100% de acordo…quem se safou e efetivou c apenas 5,6 anos de serviço fica- se rir…n ha justiça
Esqueci-me de referir que: A norma travão, com os moldes atuais ou com os moldes que alguns/muitos reivindicam para o futuro, devia ser designada por “norma de ultrapassagem indevida, injusta e ilegal”, pois se pretendia “travar” a precariedade contratual, antes pelo contrário, só veio agrava-la. Foi a forma que os governantes arranjaram para atirar areia para os olhos das entidades da UE e da população menos esclarecida, ignorando e desprezando quem já cá anda há muito tempo a servir a educação em Portugal. Os sortudos que vincularam ao abrigo dessa norma de “ultrapassagem indevida, injusta e ilegal”, são apenas sortudos, “coitados” não têm a culpa que lhes tenham permitido tal feito. Se eu fizer uma ultrapassagem ilegal no âmbito do código da estrada, pago uma enorme multa e até posso perder a minha carta de condução, não há clemência.
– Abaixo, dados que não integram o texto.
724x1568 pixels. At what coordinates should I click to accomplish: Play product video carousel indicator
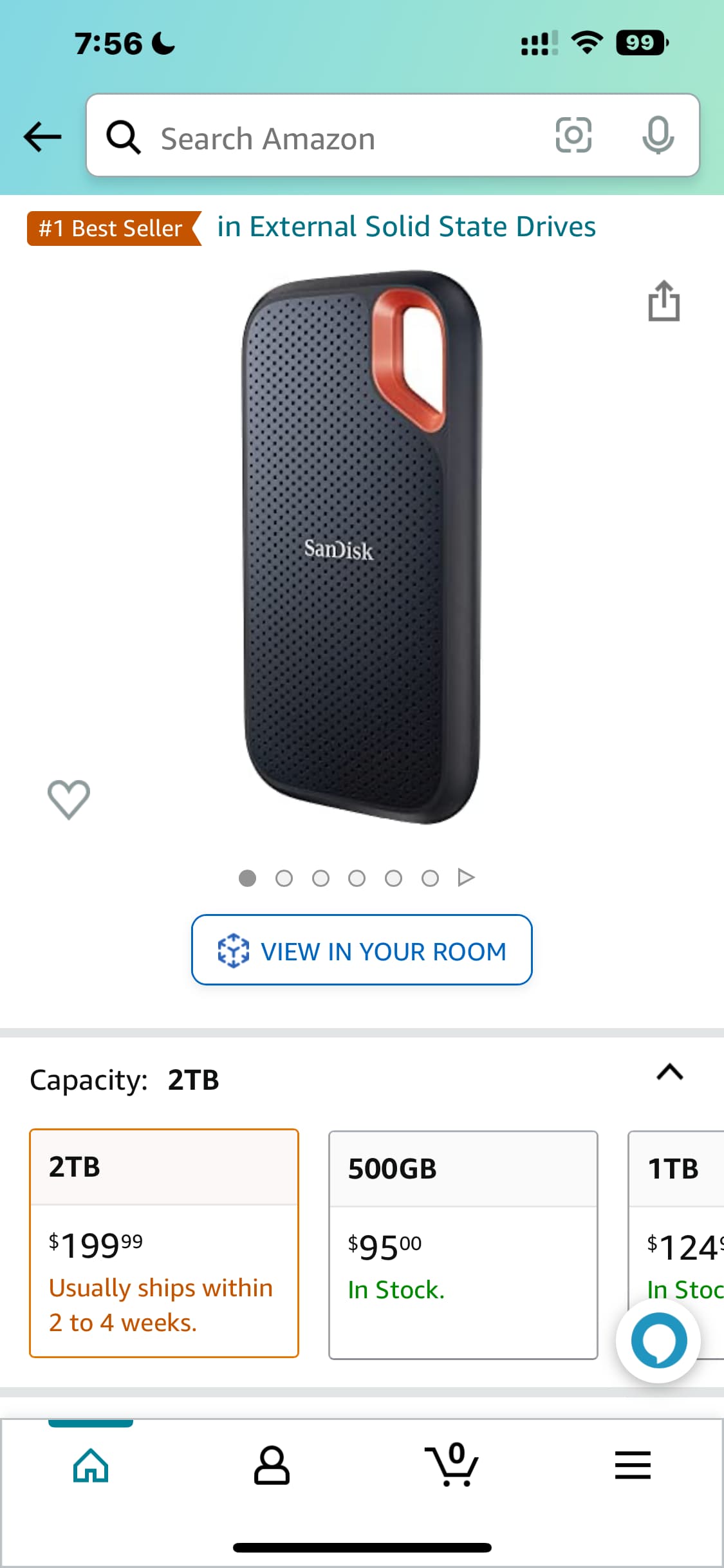[466, 878]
Neste sentido, os governantes que fazem este tipo de leis deviam ser penalizados, deviam ter carta de governação por pontos e as injustiças criadas por quem criou a norma travão, renovações, BCE, etc. deviam ser penalizadas com a apreensão definitiva das suas cartas de governação e com a proibição de exercício de funções no serviço público no futuro, bem como outras penalizações ou multas avultadas proporcionais às injustiças e ilegalidades que criaram. Desta forma, estes incompetentes que reinaram no passado e que reinam no presente e os que irão reinar no futuro, iriam ter um pouco de mais cuidado na forma como conduzem Portugal. Quanto a este governo, está na altura de tomar decisões no âmbito da precaridade no emprego docente público. Abram a pestana! vejam lá o que vão fazer! Não criem mais injustiças! Reponham a justiça a quem tem mais direito, aos professores contratados que já cá andam há muito tempo a batalhar! Não criem mais critérios de acesso à vinculação manhosos e inconstitucionais, meramente com intuito economicista, para mandar mais areia para os olhos das pessoas, para depois virem dizer que foram “pioneiros” na eliminação da precariedade no emprego docente público.
Efetivem todos os contratados e reformem todos os colegas com 36 anos de serviço e já teremos todos contentes.
Fartodegenteparvinha, nem pense nisso. Eu tenho 39 anos de serviço e tenho mais colegas com tempo parecido, no entanto, não me pretendo reformar já. Vou trabalhar até aos 70 de idade.